Eduardo Mondlane
Eduardo Chivambo Mondlane was a freedom fighter and served as the founding President of the Mozambican Liberation Front (FRELIMO) from 1962, the year it was founded, until his assassination in 1969. He was an anthropologist by profession but worked as a history and sociology professor at Syracuse University.
Eduardo Mondlane was born on June 20, 1920 in the Gaza District of southern Mozambique, which at the time was under the colonial rule of the Portuguese. He was the 4th son of a Tsonga chief, and became the only one in his family to receive a formal education.
Mondlane attended a number of mission primary schools before obtaining a scholarship to attend secondary school in South Africa.
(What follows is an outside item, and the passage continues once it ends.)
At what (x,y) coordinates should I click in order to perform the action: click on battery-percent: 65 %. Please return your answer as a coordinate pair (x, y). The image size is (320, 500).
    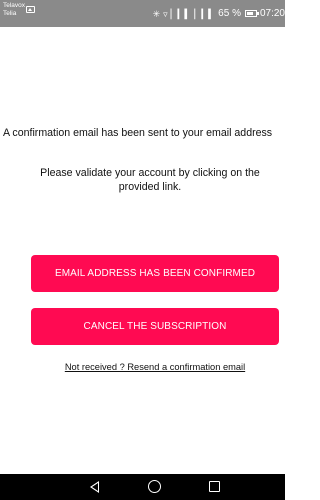
    Looking at the image, I should click on (230, 14).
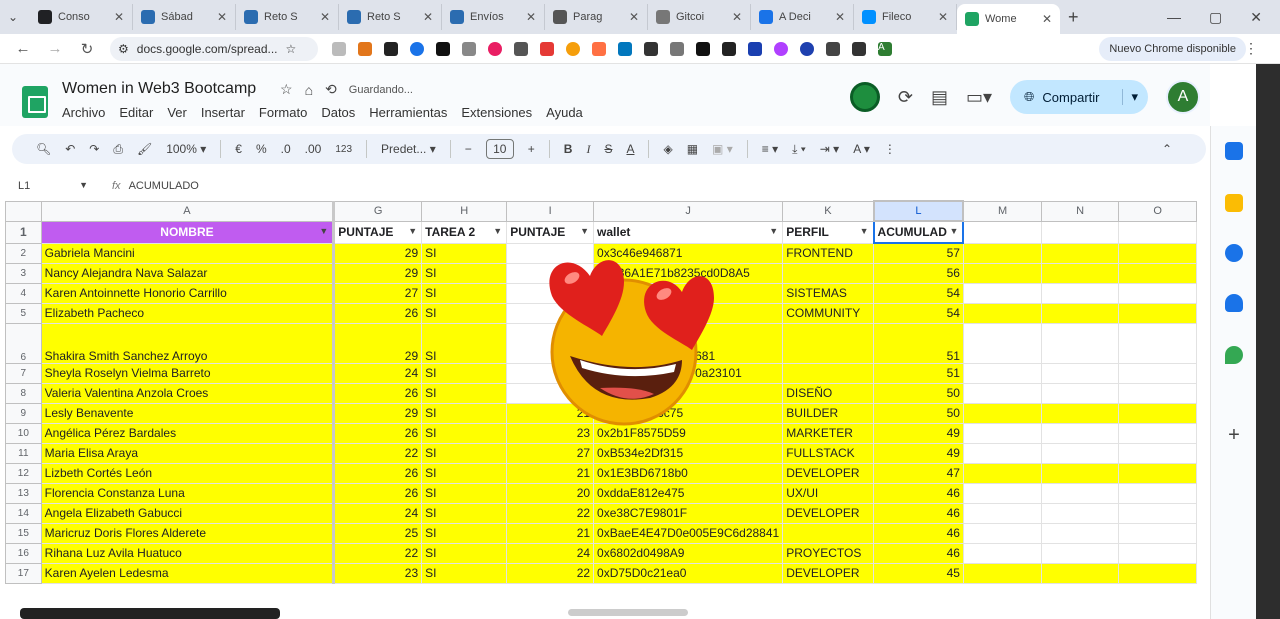  What do you see at coordinates (688, 573) in the screenshot?
I see `cell-wallet: 0xD75D0c21ea0` at bounding box center [688, 573].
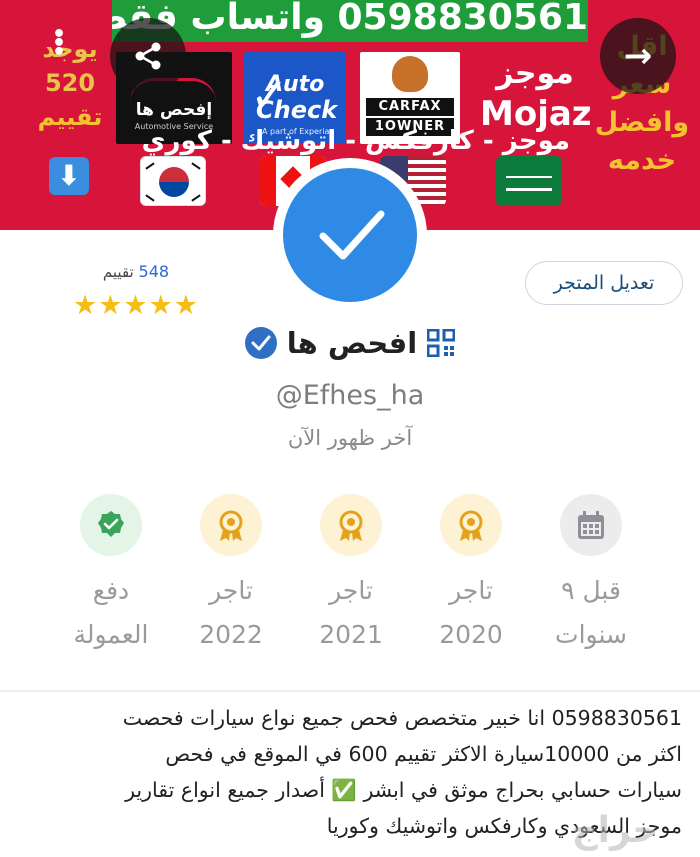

He was admitted into Wits University in Johannesburg, but was expelled for his nationalistic views which came into conflict with the recently adopted apartheid system. He eventually obtained a degree in Sociology and Anthropology from Oberlin College in the USA, and then completed a PhD in Sociology at Northwestern University.
In June 1962, Mondlane left the United States for Tanzania, and helped form FRELIMO (Frente de Libertacao de Mocambique), a socialist pro-independence movement made up of exiled Mozambican nationalists, and he became the first president of the organisation. With the backing of the USSR and many African nations, FRELIMO launched a guerrilla war in 1964 against the colonial Portuguese government in an attempt to win Mozambique's independence.
Mondlane led FRELIMO until 1969 when he was killed by a bomb which had been disguised as a notebook, sent to him by unknown assassins. FRELIMO continued to fight for independence after Mondlaneβs death and by the early 1970s it controlled central and northern Mozambique despite being outnumbered by the Portuguese military almost 10:1. In 1974, following a military coup in Lisbon, Portuguese colonial policy dramatically changed and on June 25, 1975, FRELIMO was given control of Mozambique and the country gained its independence.